The AP hand-compiled a national list of accused priests from the 165 dioceses and religious orders that have published such documents. Another 30 dioceses have either not yet published their lists or have given no indication they plan to do so. Among the dioceses not yet publishing are those covering Idaho, Hawaii, Colorado, most of Florida and New York’s Long Island.

RELATED: 100s of accused priests living under radar with no oversight

As of Oct. 1, the AP’s national list included 5,173 priests, lay persons and other clergy members. People named on multiple lists, some employees were named by as many as five different groups, are counted only once.

Each diocese determines its own standard to deem a priest credibly accused, with the allegations ranging from inappropriate conversations or unwanted hugging to forced sodomy or rape.

The AP used diocesan reporting of deceased priests to omit a majority of the listed priests who have since died. Priests whom dioceses said likely were deceased also were omitted from the review.

That left nearly 2,000 priests who were likely living.

A team of AP researchers and reporters spent months searching state and federal court records, social media websites, state licensure board data, news coverage, church bulletins, property ownership records, sex offender registries and other sources to create a general picture of what the named clergy had done since being credibly accused.

RELATED: AP’s major findings on accused priests, by the numbers

Among the data points the AP collected were employment, any charity and volunteer work, current address, criminal history outside the Church, and distance living from a school or playground. For the last metric, the AP used a 2,000-foot radius to measure if someone was close to either, which is the most restrictive residency policy among states that have specific sex offender limitations.

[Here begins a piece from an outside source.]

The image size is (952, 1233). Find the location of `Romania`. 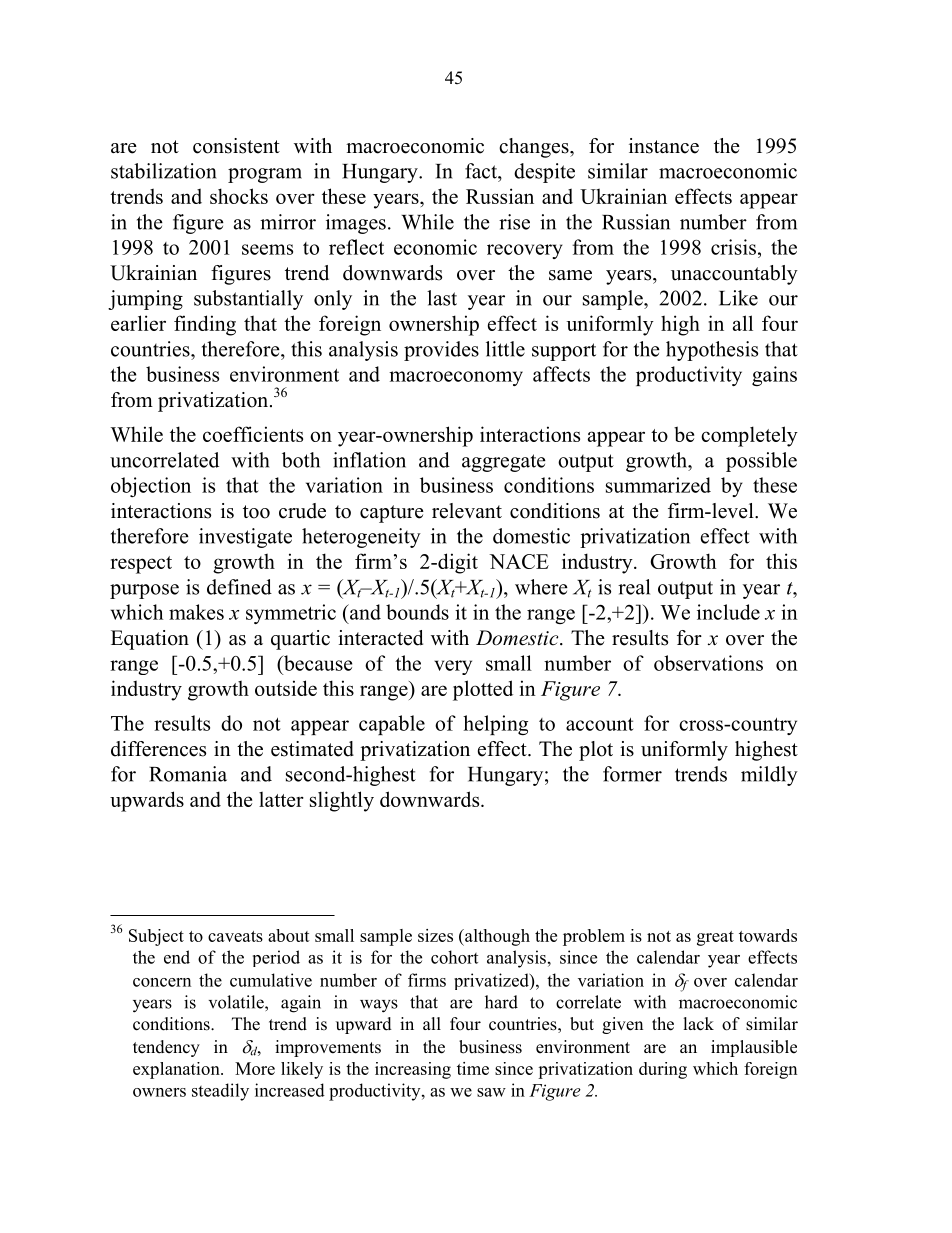

Romania is located at coordinates (188, 774).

Of the nearly 2,000 clergy members and lay people, the Associated Press found roughly two dozen who had died in recent years. Another 76 could not be found. There are 64 currently in prison, and 13 more facing current criminal charges. Several dozen others live in treatment facilities or under strict church restrictions that give them limited access to the public, internet and travel.

Finally, 75 who don’t meet any of the above categories are currently on sex offender registries. That brings the number of those living without close oversight from the Church or law enforcement to nearly 1,700.

In all cases, the AP’s findings are likely an undercount because researchers could not find copies of some license certifications, court filings, bankruptcies and earlier sex offender registry entries. In addition, a number of states don’t make such information as property ownership records, court records and licensing checks available online to the public. California, for example, does not provide property owners’ names and Massachusetts does not allow licensing searches for teachers.

The review also didn’t count numerous cases of former clergy members who had gone on to serve in other churches, gotten occupational licenses or been criminally charged with offenses committed after their time as priests, but had died before the AP’s 2019 research.

In some cases, common names and a lack of other identifying information provided by dioceses made it difficult to identify anything more than the most basic information about a person; in others, the AP was able to confirm significant levels of detail about where former priests worked, who they lived with and how they spent their time.

In the case of the most egregious crimes reported since priests left the Church, AP reporters tracked down many of the complaints, police reports and other documents related to those cases. AP reporters also compiled the stories of about a dozen former clergy members, interviewing victims, employers, family members, church officials and others to fill out the specifics about their time as priests and after their church service.